By transferring knowledge from large, diverse, task-agnostic datasets, modern machine learning models can enable solving specific downstream tasks either zero-shot or with small task-specific datasets to a high level of performance. While this capability has been demonstrated in other fields such as computer vision, natural language processing or speech recognition, it remains to be shown in robotics, where the generalization and fine-tuning capabilities of the models are particularly critical due to the difficulty of collecting real-world robotic data. We argue that one of the keys to the success of such general robotic models lies with open-ended task-agnostic training, combined with high-capacity architectures that can absorb all of the diverse, robotic data. In this paper, we present a model class, dubbed Robotics Transformer, that exhibits promising scalable, pre-trained model properties. We verify our conclusions in a comprehensive study of different model classes and their ability to generalize as a function of the data size, model size, and data diversity based on a large-scale data collection on real robots performing real-world tasks.
In the past few years, we have seen powerful machine learning models that achieve significant generalization capabilities by absorbing large amounts of data. For example, large language models such as PaLM or GPT-3 can generalize to many tasks such as language understanding, code completion or arithmetic, especially as their number of parameters increase. Importantly, these large models have the ability to effectively absorb large amounts of diverse data. In the case of large language models that data being text, which allows them to discover patterns and generalize between the observed datapoints. Can we find similar data-absorbent models for robotics? Does such a model enjoy the benefits of scale seen in other domains?

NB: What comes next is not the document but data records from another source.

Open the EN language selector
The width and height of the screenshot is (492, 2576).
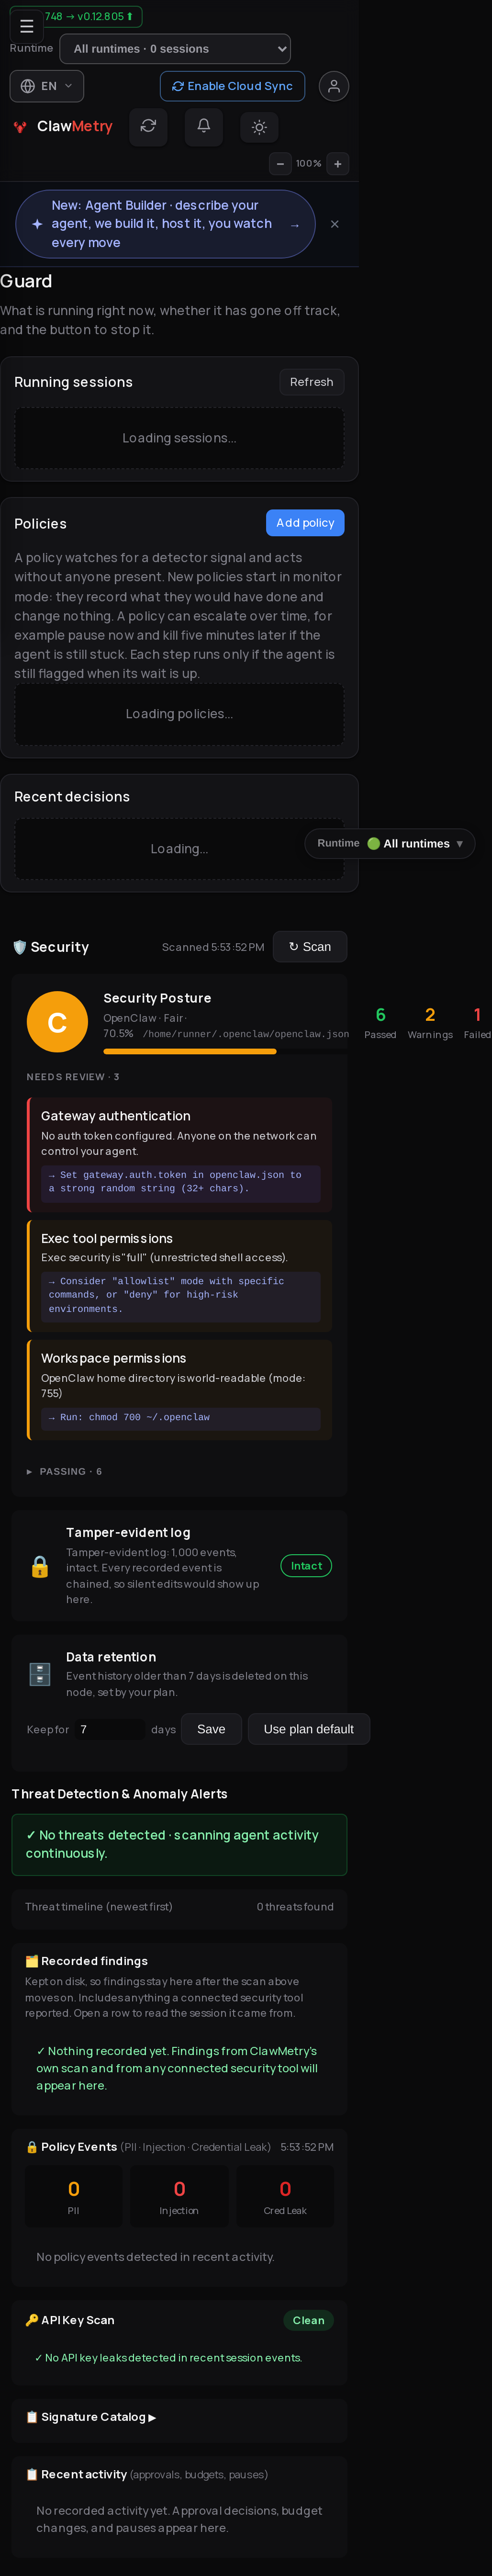click(47, 86)
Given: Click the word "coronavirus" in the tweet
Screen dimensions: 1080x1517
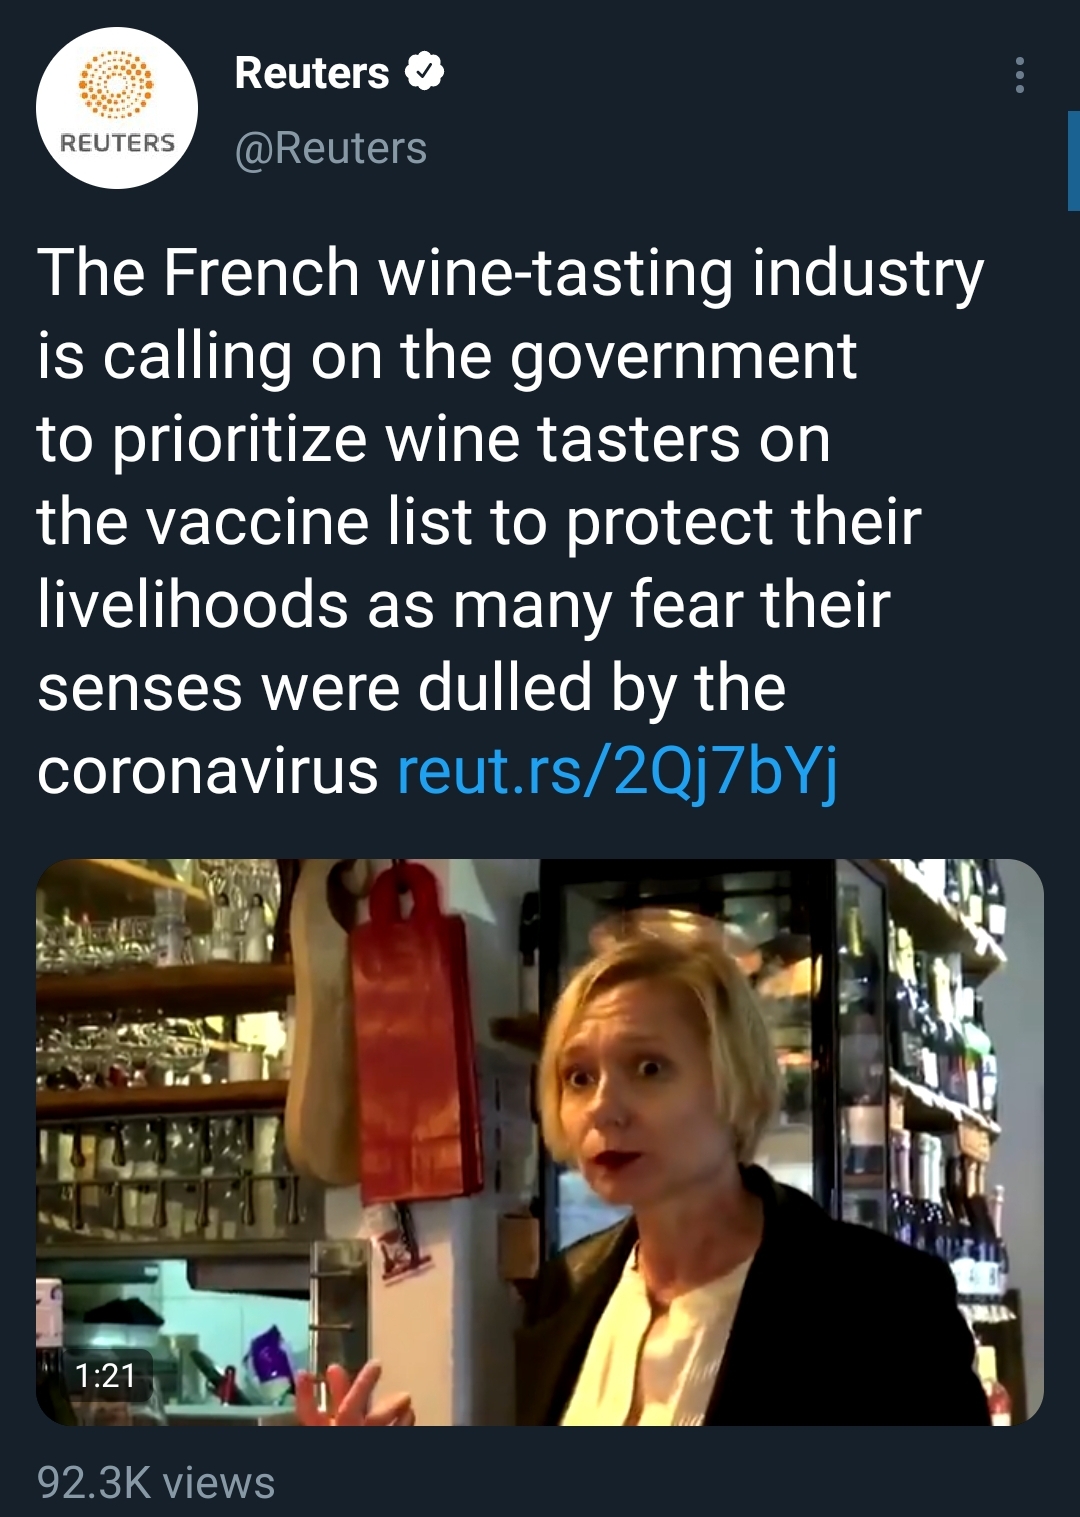Looking at the screenshot, I should click(x=208, y=772).
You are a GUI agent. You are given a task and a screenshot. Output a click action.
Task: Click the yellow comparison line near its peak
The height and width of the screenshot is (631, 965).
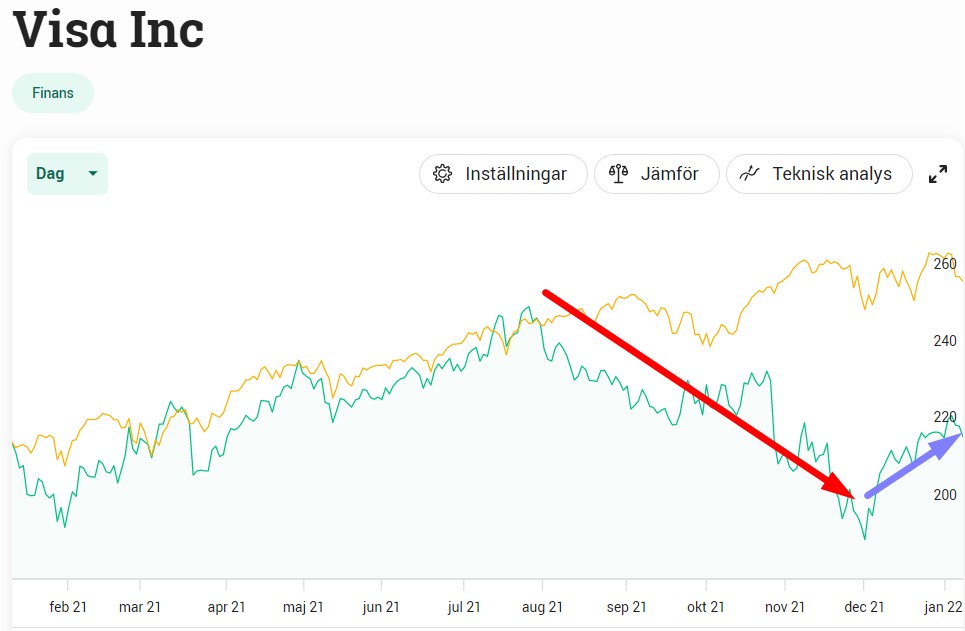pyautogui.click(x=935, y=254)
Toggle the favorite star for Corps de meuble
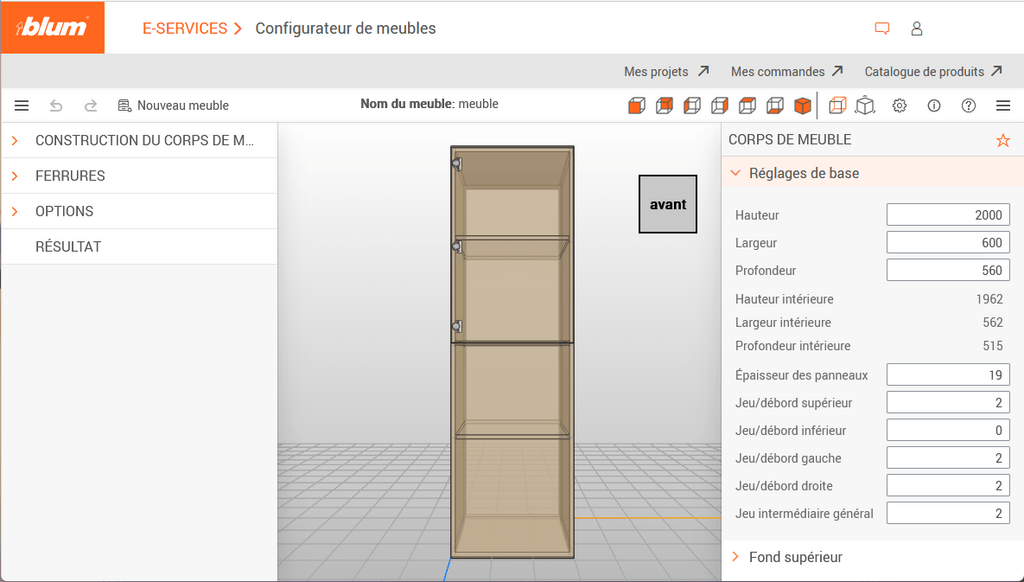1024x582 pixels. coord(1003,141)
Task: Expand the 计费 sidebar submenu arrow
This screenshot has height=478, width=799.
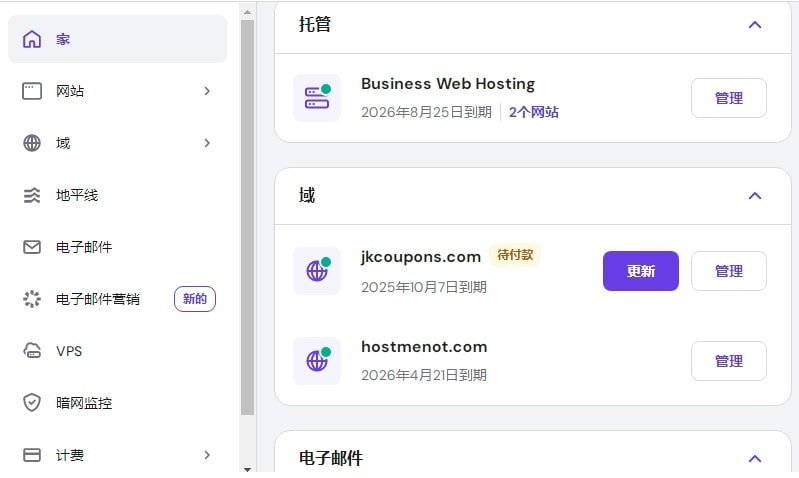Action: 207,455
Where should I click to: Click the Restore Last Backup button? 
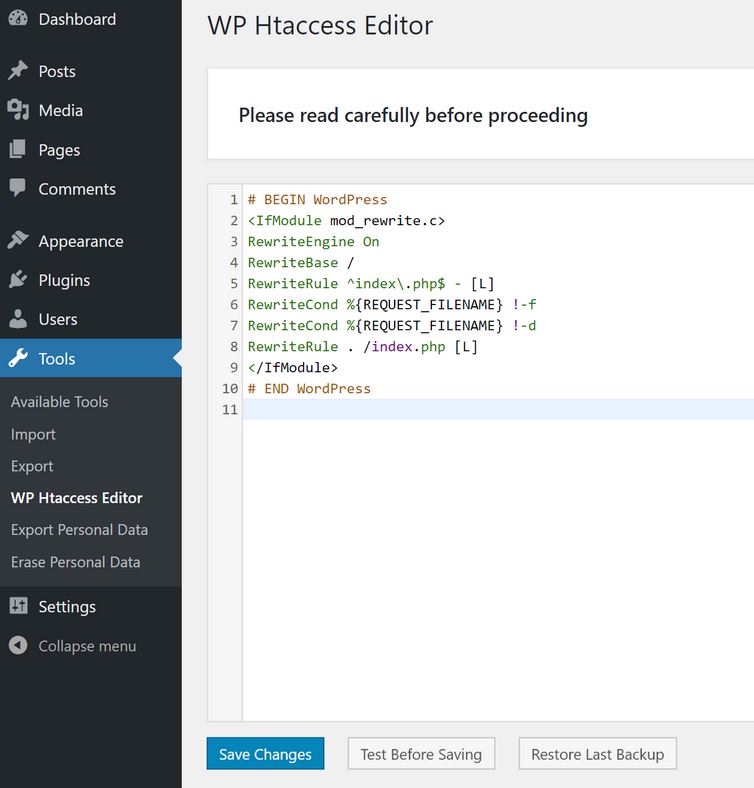coord(598,753)
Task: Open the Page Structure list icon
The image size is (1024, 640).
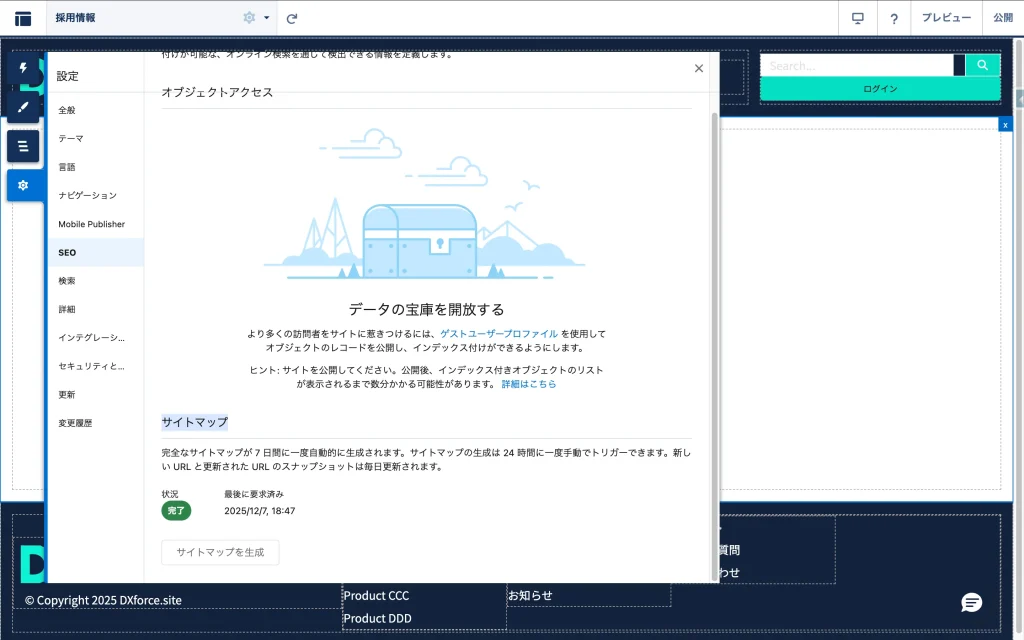Action: click(x=23, y=146)
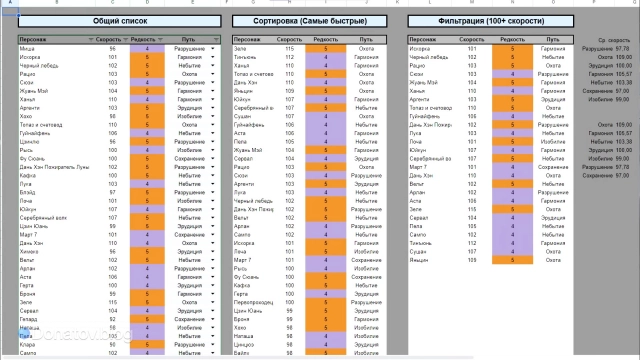Select orange rarity cell for Искорка in first table
The width and height of the screenshot is (640, 360).
tap(147, 57)
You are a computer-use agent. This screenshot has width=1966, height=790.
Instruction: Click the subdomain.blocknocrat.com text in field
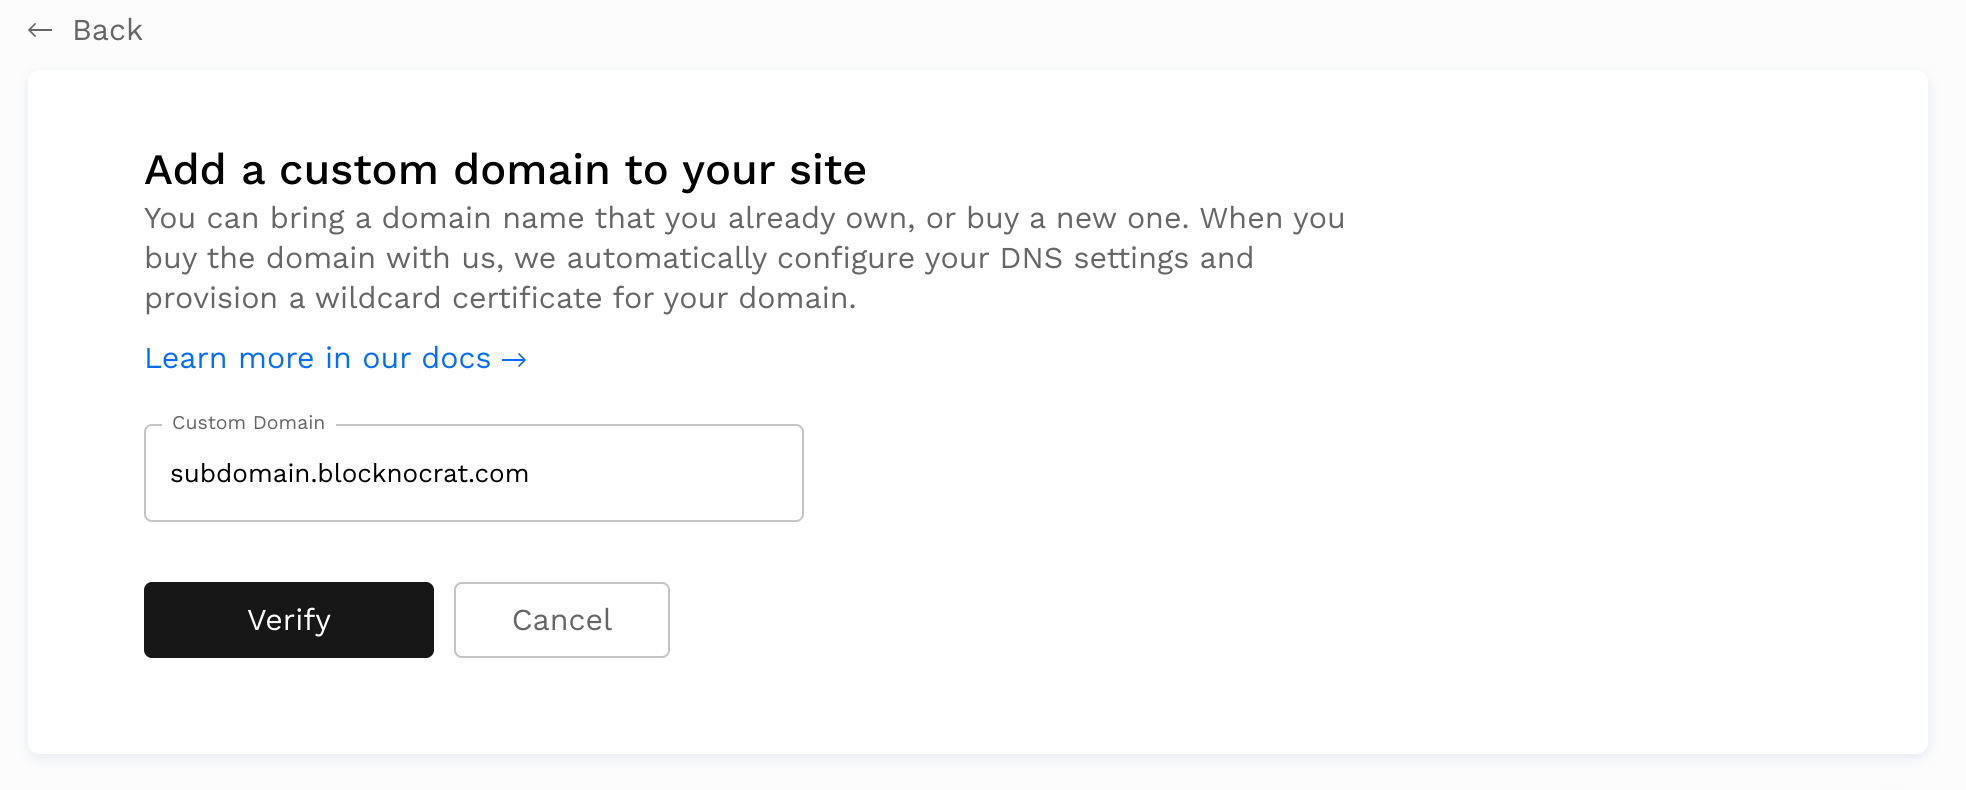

And does it exhibit effective zero-shot generalization to new tasks, environments, and objects?
To investigate these questions, we present Robotics Transformer, RT-1, a Transformer-based model that we train a large dataset of multi-task demonstrations and showcase how it generalizes to new tasks, how it is robust to changes in the environment and how it allows to execute long-horizon instructions. We also demonstrate its capabilities to effectively absorb data from very different domains such as simulation or different robots.
How does Robotics Transformer model work? RT-1 takes a short sequence of images and a task description in natural language as input and outputs an action for the robot to execute at each time step. To achieve this, our architecture leverages several elements: first, the images and text are processed via an ImageNet-pretrained convolutional neural network (EfficientNet) conditioned on a pretrained embedding of the instruction via FiLM layers to extract visual features that are relevant to the task at hand. This is then followed by a Token Learner module to compute a compact set of tokens, and finally a Transformer to attend over these tokens and produce discretized action tokens. The actions consist of seven dimensions for the arm movement (x, y, z, roll, pitch, yaw, opening of the gripper), three dimensions for base movement (x, y, yaw) and an extra discrete dimension to switch between three modes: controlling the arm, the base, or terminating the episode. RT-1 performs closed-loop control and commands actions at 3Hz until it either yields a terminate action or runs out of pre-set number of time steps.